**Task item:** Span requested from the data below: the line with "The width and" through the line with "This screenshot has width=324, height=195.", both included. Give only these lines again, exactly, and leave every picture out.

**Stored items:**
§ §

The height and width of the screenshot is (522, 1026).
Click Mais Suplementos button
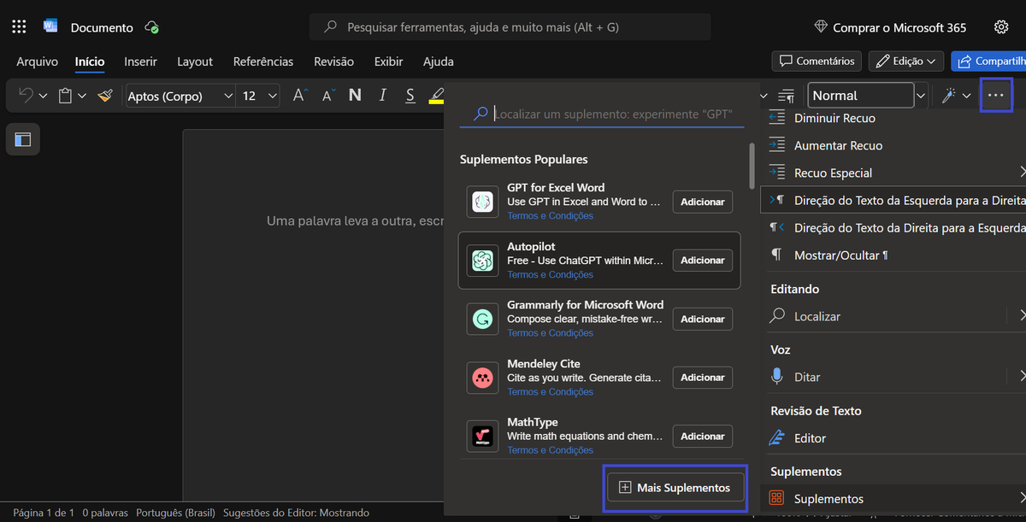click(x=675, y=487)
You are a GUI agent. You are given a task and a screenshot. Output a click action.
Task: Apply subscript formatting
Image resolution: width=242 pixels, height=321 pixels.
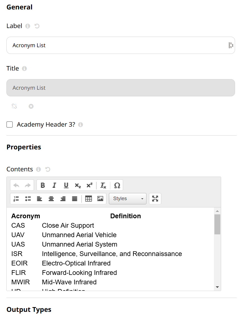point(77,185)
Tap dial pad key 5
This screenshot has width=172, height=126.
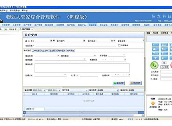pos(164,49)
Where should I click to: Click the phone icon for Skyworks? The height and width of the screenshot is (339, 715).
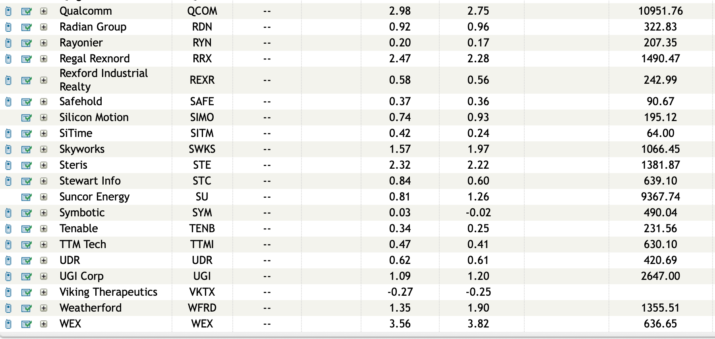click(x=8, y=150)
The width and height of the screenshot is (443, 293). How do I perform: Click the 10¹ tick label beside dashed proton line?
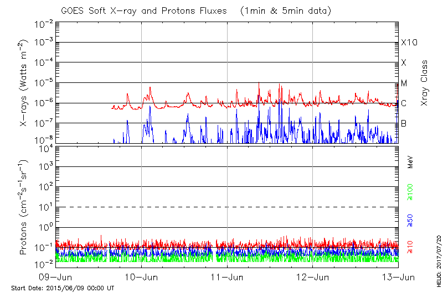(45, 206)
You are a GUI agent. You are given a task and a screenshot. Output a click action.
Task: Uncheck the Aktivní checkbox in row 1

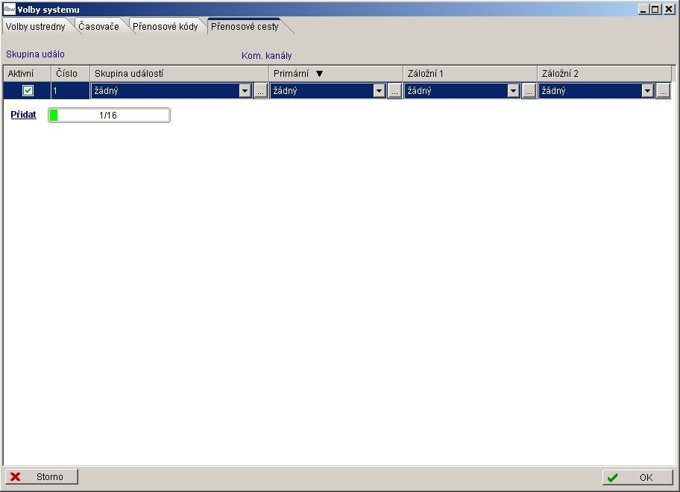(28, 91)
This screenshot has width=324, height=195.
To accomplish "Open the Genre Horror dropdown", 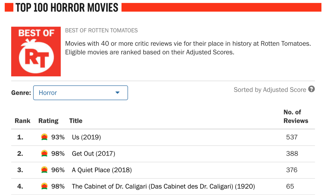I will click(x=80, y=93).
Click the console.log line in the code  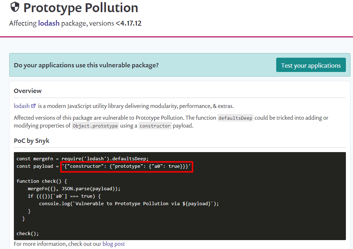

§ §

**Your solution:**
The width and height of the screenshot is (443, 293). How do I perform: Click the 10¹ tick label beside dashed proton line?
(45, 206)
You are a GUI agent. You are given a task and a screenshot. Output a click action.
Task: Uncheck the Aktivní checkbox in row 1

(28, 91)
This screenshot has width=324, height=195.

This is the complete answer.